# Interfacial Effects during Phase Change in Multiple Levitated   Tetrahydrofuran Hydrate Droplets

**Authors:** Adam McElligott, Andr\'e Guerra, Alexia Denoncourt, Alejandro D. Rey,, Phillip Servio

arXiv: 2302.12240 · 2023-02-24

## TL;DR

This study investigates the interfacial effects during phase change in multiple levitated tetrahydrofuran hydrate droplets, revealing mechanisms of nucleation, opacity loss, and internal convection that influence hydrate formation and droplet behavior.

## Contribution

First detailed analysis of simultaneous nucleation and phase change mechanisms in multiple levitated hydrate droplets using digital and infrared imaging.

## Key findings

- Nucleation initiates at the aqueous-air interface with pseudo-heterogeneous mechanisms.
- Droplets exhibit optical clarity loss due to tiny air bubbles trapped during rapid hydrate growth.
- Droplets develop internal convection and spin due to thermal gradients during melting.

## Abstract

In this study, using direct digital and infrared imaging techniques, the freezing of up to three simultaneous THF hydrate droplets was investigated for the first time.
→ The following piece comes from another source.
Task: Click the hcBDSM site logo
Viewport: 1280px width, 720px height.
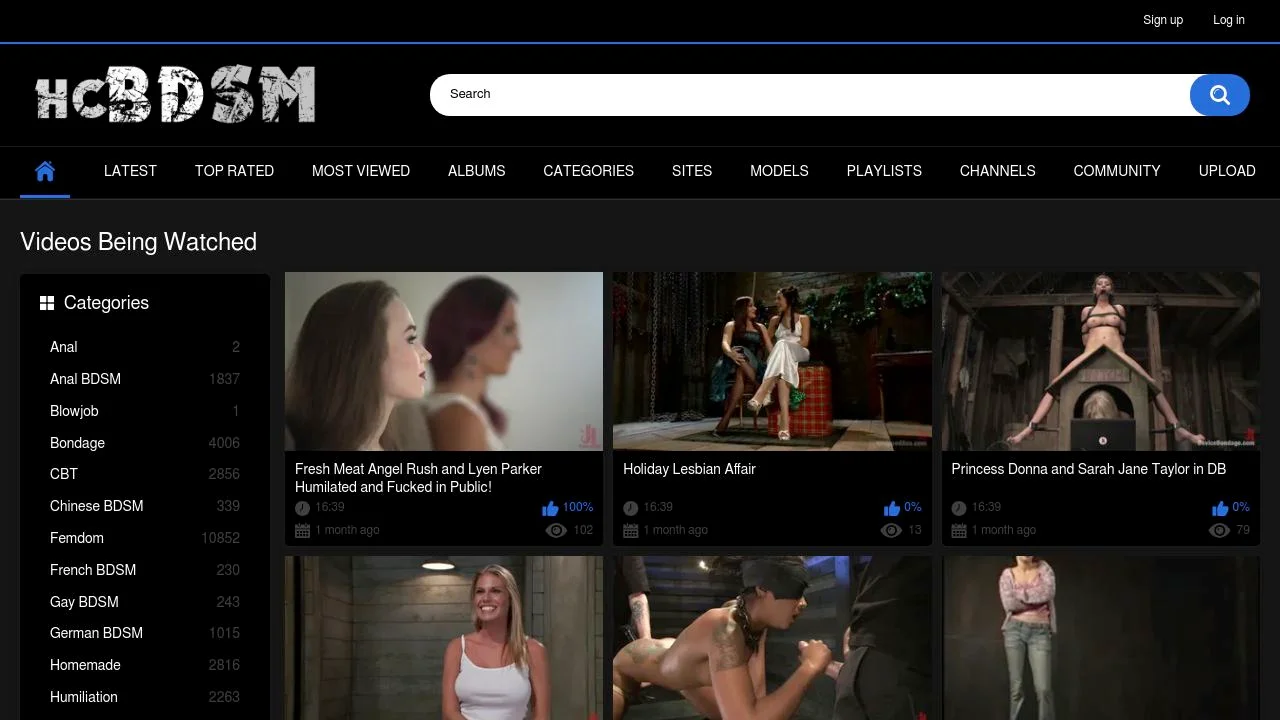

Nucleation was initiated at the aqueous solution-air interface. Two pseudo-heterogeneous mechanisms created additional nucleation interfaces: one from cavitation effects entraining microbubbles and another from subvisible ice particles, also called hydrate nucleating particles (HNPs), impacting the droplet surface. For systems containing droplets in both the second and third positions, nucleation was statistically simultaneous between all droplets. This effect may have been caused by the high liquid-solid interfacial pressures that developed at nucleation, causing some cracking in the initial hydrate shell around the droplet and releasing additional HNPs (now of hydrate) into the air. During crystallization, the THF hydrate droplets developed a completely white opacity, termed optical clarity loss or OCL. It was suggested that high hydrate growth rates within the droplet resulted in the capture of tiny air bubbles within the solid phase. In turn, light refraction through many smaller bubbles resulted in the OCL. These bubbles created structural inhomogeneities, which may explain how the volumetric expansion of the droplets upon complete solidification was 23.6% compared with 7.4% in pure, stationary THF hydrate systems. Finally, the thermal gradient that developed between the top and bottom of the droplet during melting resulted in a surface tension gradient along the air-liquid interface. In turn, convective cells developed within the droplet, causing it to spin rapidly about the horizontal axis.